● **Task requirements**:
#1 According to the book description, which two figures does the book examine Jaspers' personal relationships with?
#2 In the listing, give everything from the line containing "At what (x,y)" down to the line containing "Looking at the" as a JSON list of strings, one string per line, omitting blank lines.

● **Document text**:
The book interrogates Jaspers’ conceptions of ‘philosophical faith’, his philosophy of communication, and the prospects for world philosophy in the future. Focusing on philosophical faith, it assesses Jaspers’ interpretations of key philosophers such as Kant, Hegel, Schelling, Kierkegaard, Nietzsche, and Rosenzweig, as well as examining his personal relationships with Bultmann and Heidegger. Contributors also look at Jaspers’ philosophies of religion and history, his hypothesis of the ‘axial age’ (Achsenzeit), and his contributions to metaphysics, periechontology, and economics. Finally, chapters cover Jaspers’ philosophy of communication and world history. The latter are informed by a burgeoning interest in Kantian ‘Freiheitphilosophie’ that influenced Jaspers, as well as concerns over the future of humanity. These concerns in part account for Jaspers’ growing popularity in the Middle East, Eastern Europe, Central/South America, and Asia. Also included are lucid clarifications of the difference between religious and philosophical faith, and the relevance of certainty, trust, and communication for a future of mankind.

● **Information provided**:

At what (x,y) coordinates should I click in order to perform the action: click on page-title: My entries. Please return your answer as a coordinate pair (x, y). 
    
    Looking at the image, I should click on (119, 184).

* * *

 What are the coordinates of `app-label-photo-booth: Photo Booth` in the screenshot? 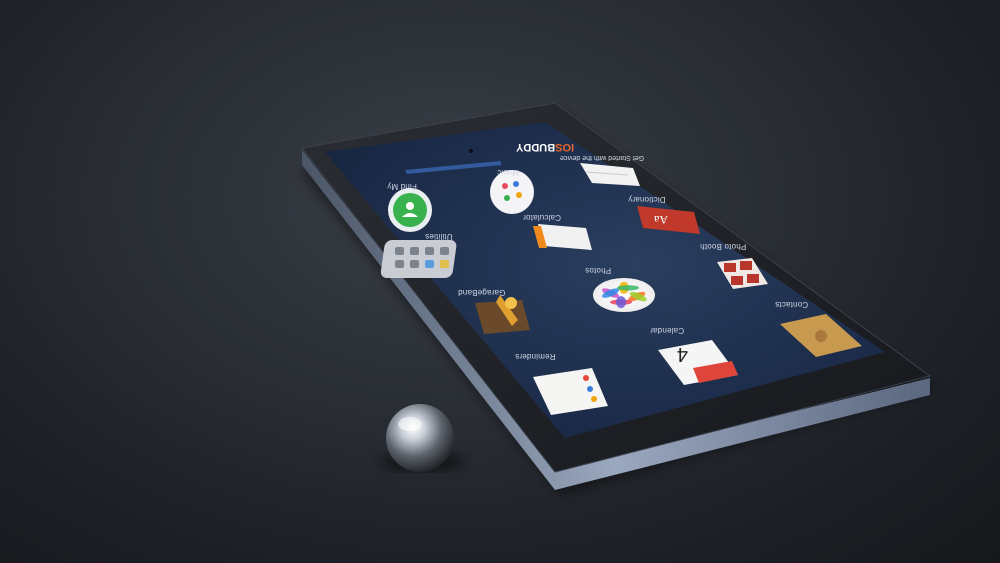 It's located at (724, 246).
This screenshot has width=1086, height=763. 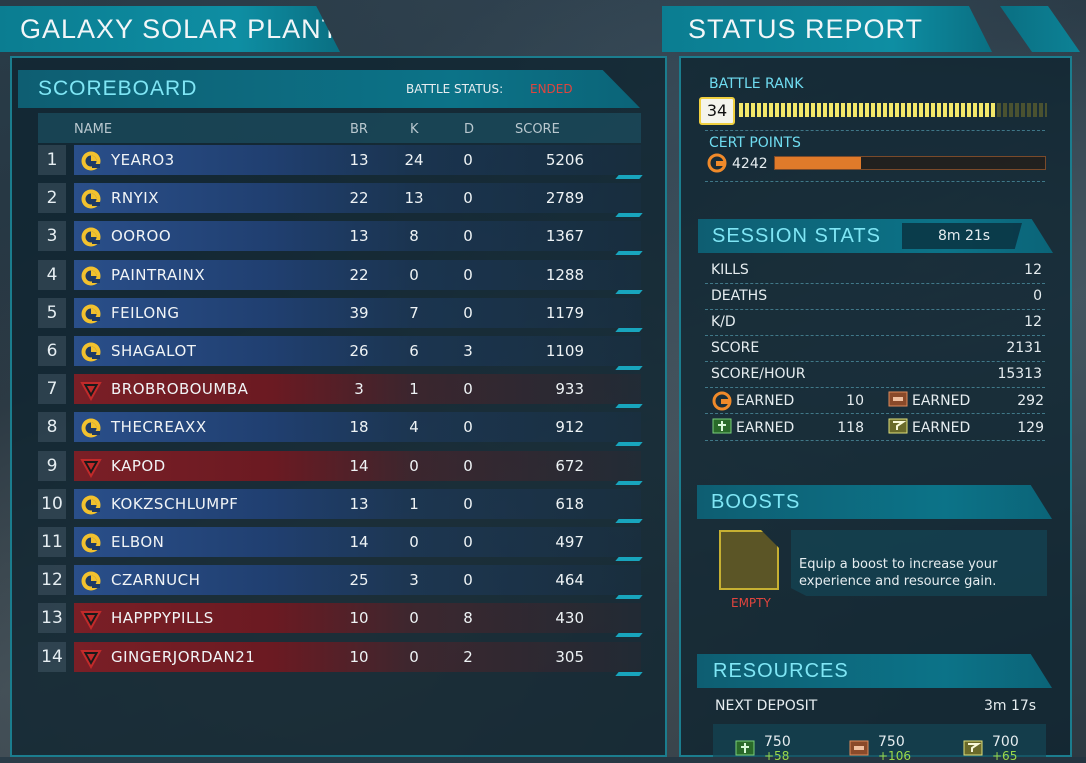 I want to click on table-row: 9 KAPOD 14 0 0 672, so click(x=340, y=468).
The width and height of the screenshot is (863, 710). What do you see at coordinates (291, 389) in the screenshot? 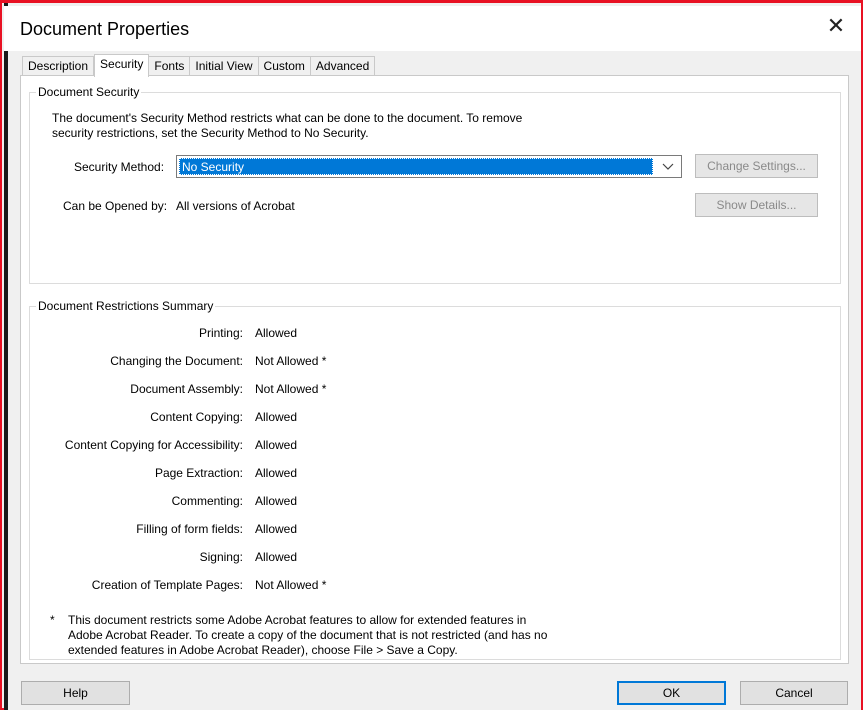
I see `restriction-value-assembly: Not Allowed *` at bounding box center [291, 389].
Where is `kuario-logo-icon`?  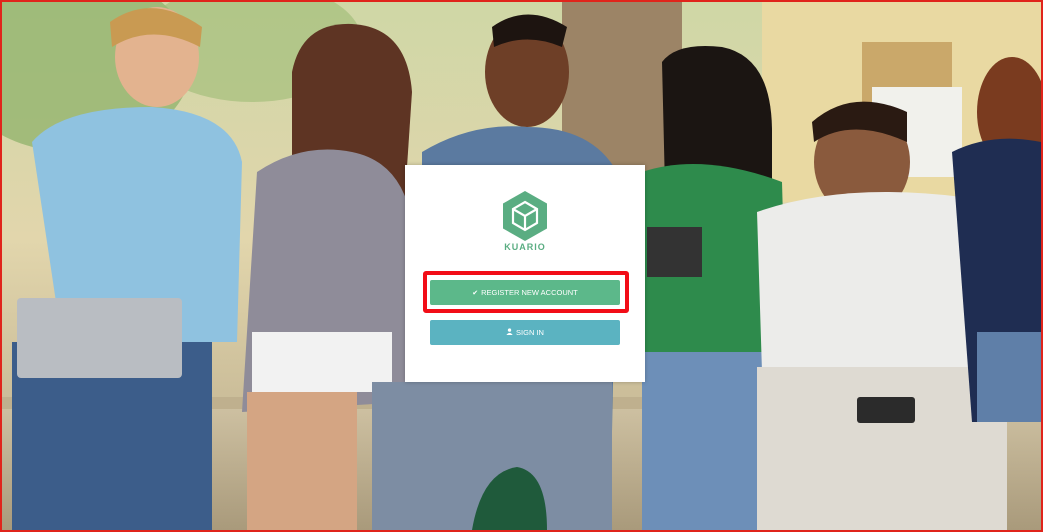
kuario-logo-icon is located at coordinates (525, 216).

● **Results**:
#1 Bultmann and Heidegger.

#2
[
  "At what (x,y) coordinates should I click in order to perform the action: click on page-title: My entries. Please return your answer as a coordinate pair (x, y). ",
  "    Looking at the image, I should click on (119, 184)."
]